─── RECORDS PROVIDED
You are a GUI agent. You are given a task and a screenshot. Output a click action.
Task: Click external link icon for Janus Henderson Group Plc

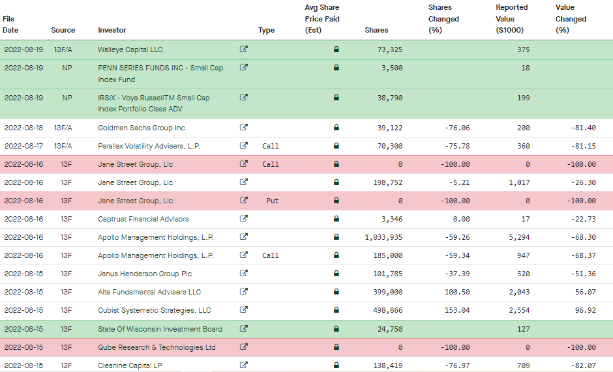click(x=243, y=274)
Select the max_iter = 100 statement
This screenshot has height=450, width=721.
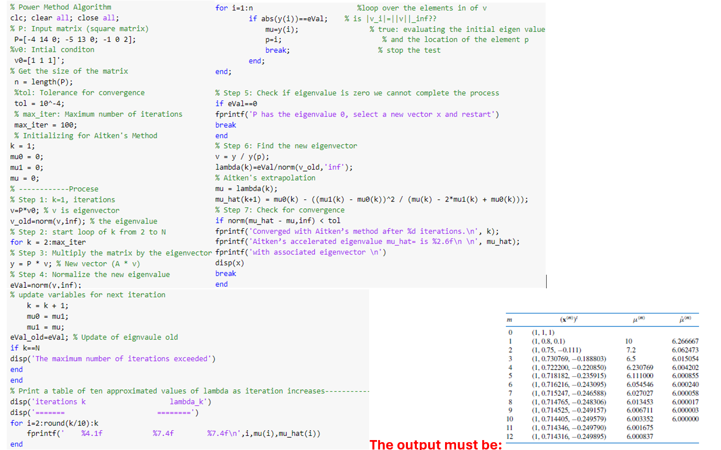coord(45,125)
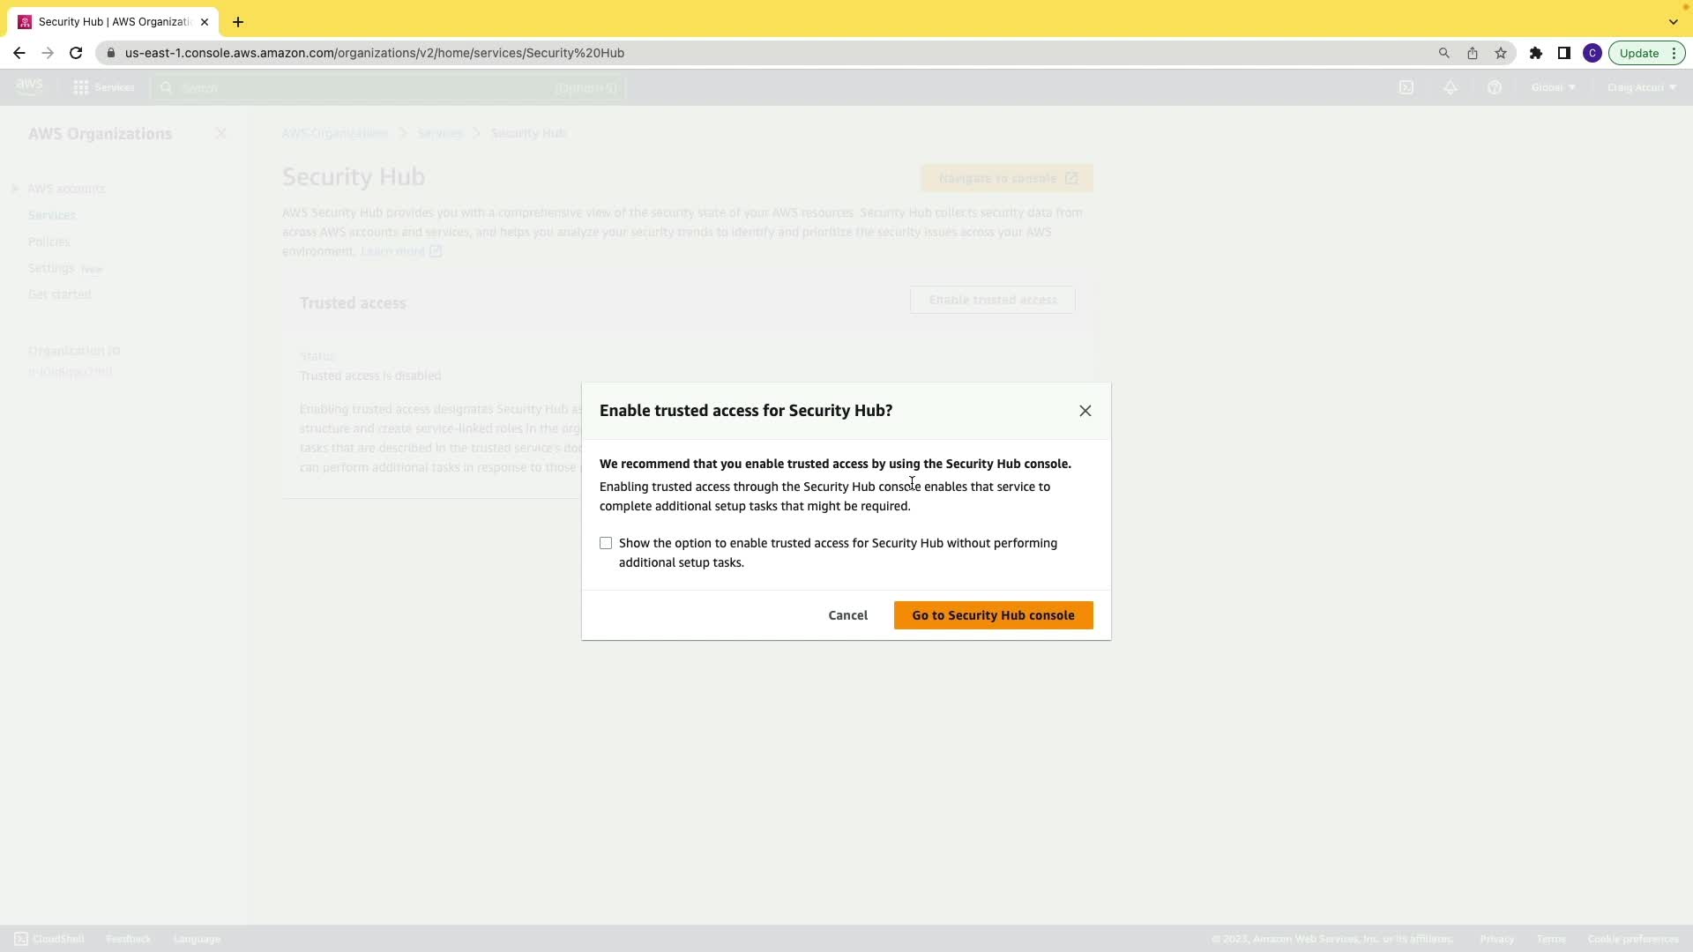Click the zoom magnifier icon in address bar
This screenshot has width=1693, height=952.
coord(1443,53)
──────
─── RECORDS PROVIDED
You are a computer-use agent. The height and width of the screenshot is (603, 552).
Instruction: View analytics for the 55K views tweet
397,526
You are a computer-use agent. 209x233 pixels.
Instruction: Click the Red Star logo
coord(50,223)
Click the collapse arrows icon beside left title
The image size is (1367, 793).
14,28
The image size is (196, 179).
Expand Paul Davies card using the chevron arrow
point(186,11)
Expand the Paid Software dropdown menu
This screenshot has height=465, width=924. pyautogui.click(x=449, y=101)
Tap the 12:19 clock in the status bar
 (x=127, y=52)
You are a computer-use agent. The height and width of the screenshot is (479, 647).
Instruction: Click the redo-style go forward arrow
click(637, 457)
──────
─── RECORDS PROVIDED
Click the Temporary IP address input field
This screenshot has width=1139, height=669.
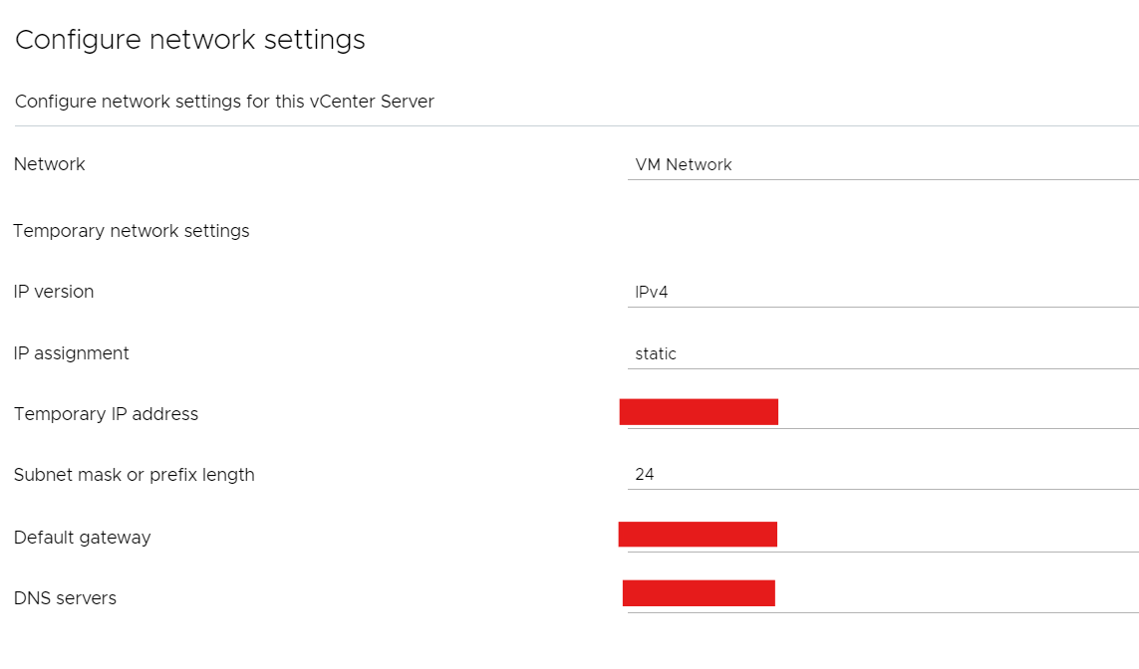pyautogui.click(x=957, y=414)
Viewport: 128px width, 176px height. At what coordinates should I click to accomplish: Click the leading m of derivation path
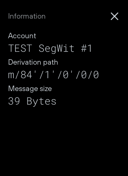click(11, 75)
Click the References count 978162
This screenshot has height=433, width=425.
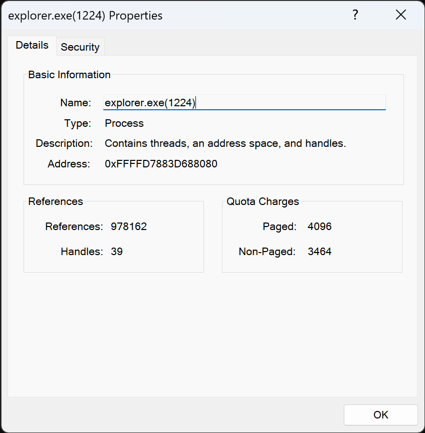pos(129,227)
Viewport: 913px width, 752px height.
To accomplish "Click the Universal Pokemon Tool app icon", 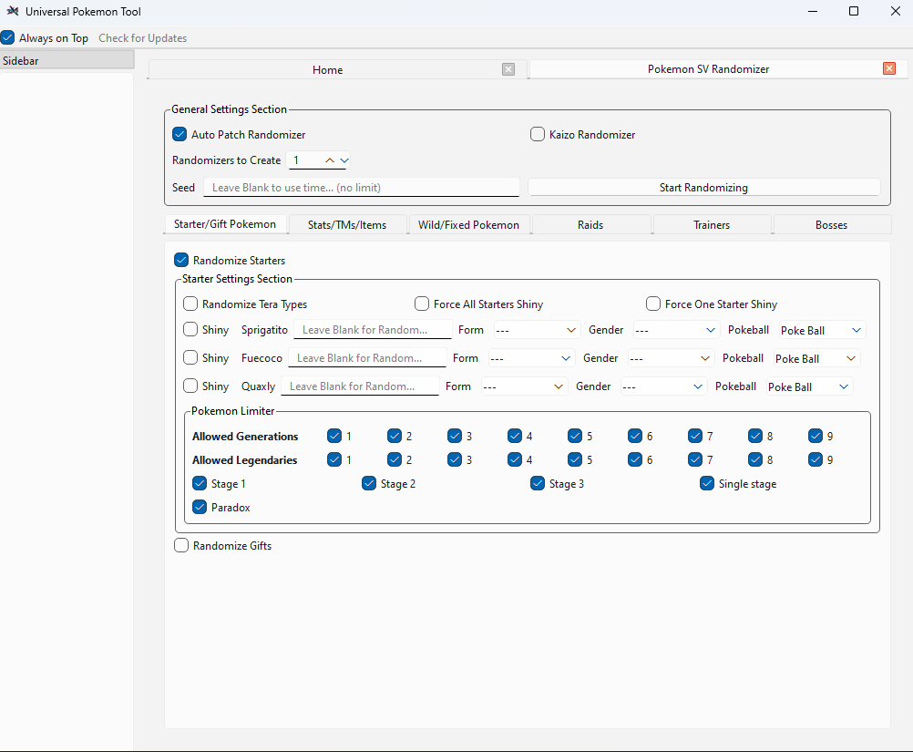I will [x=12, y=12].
──────
_DIRECTIONS FOR THIS TASK_. Which lines in the records contain the string "size"? Return each of them, treating uppercase and lowercase as different.

_THE COMPLETED TASK_.
The image size is (1367, 793).
The image size is (196, 179).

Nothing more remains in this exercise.